William Spicer (May 28, 1864 – December 14, 1949) was a gunner's mate first class serving in the United States Navy during the Spanish–American War who received the Medal of Honor for bravery. He was the great-grandfather of former White House Press Secretary Sean Spicer.

Biography
Spicer was born May 28, 1864, in Liverpool, England, and was living in New York City when he enlisted in the U.S. Navy on November 27, 1890. He served in the Spanish–American War aboard the  as a gunner's mate first class.

Medal of Honor citation
Rank and organization: Gunner's Mate First Class, U.S. Navy. Born: 28 May 1864, England. Accredited to. New York. G.O. No.: 500, 14 December 1898.

Citation:

On board the U.S.S. Marblehead at the approaches to Caimanera, Guantanamo Bay, Cuba, 26 and 27 July 1898. Displaying heroism, Spicer took part in the perilous work of sweeping for and disabling 27 contact mines during this period.

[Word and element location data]
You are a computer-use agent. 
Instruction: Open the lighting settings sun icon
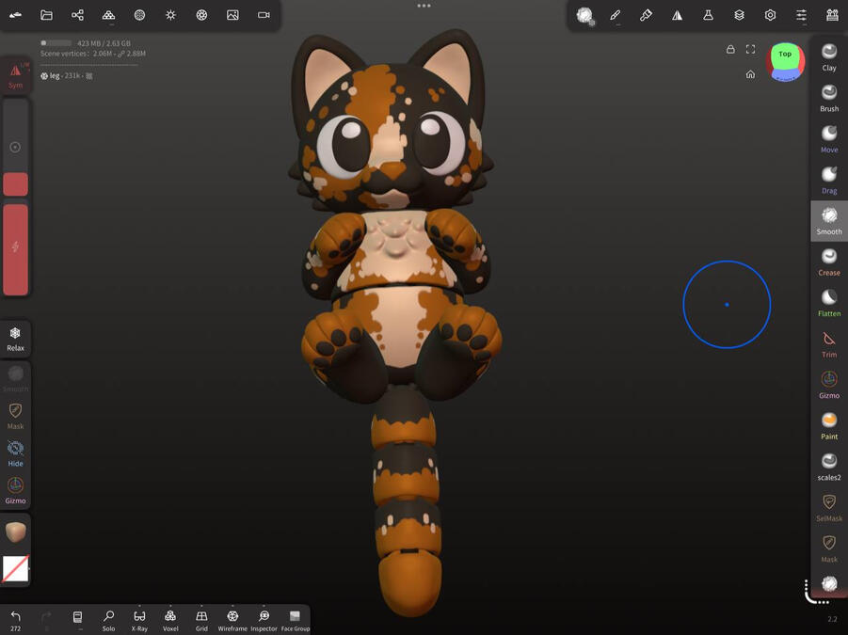tap(169, 14)
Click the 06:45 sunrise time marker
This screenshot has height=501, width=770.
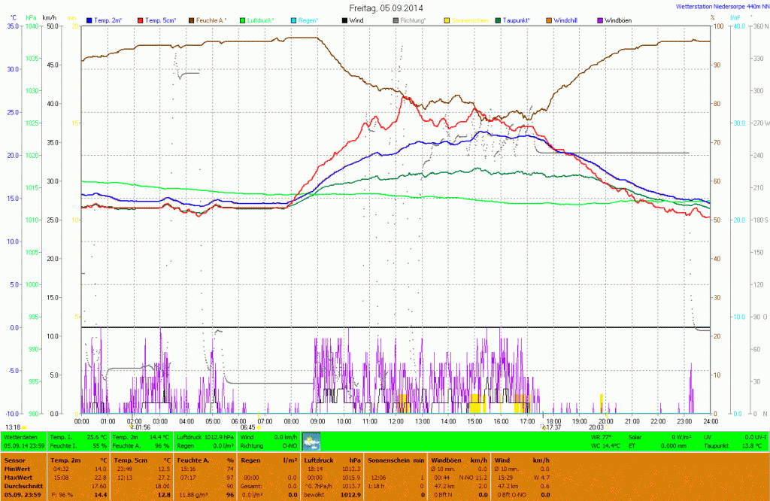click(247, 427)
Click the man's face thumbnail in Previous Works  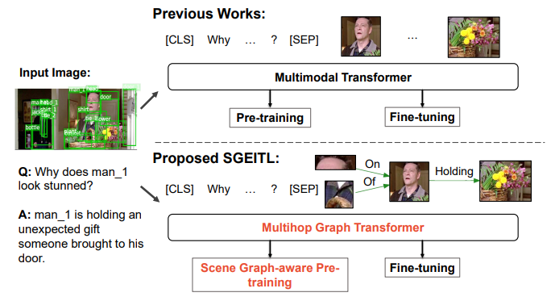point(361,36)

__Exercise brief__:
Please copy word for word the passage of the William Spicer biography that opens with the words containing "Medal of Honor citation" and closes with "14 December 1898.".

__Response below__:
Medal of Honor citation
Rank and organization: Gunner's Mate First Class, U.S. Navy. Born: 28 May 1864, England. Accredited to. New York. G.O. No.: 500, 14 December 1898.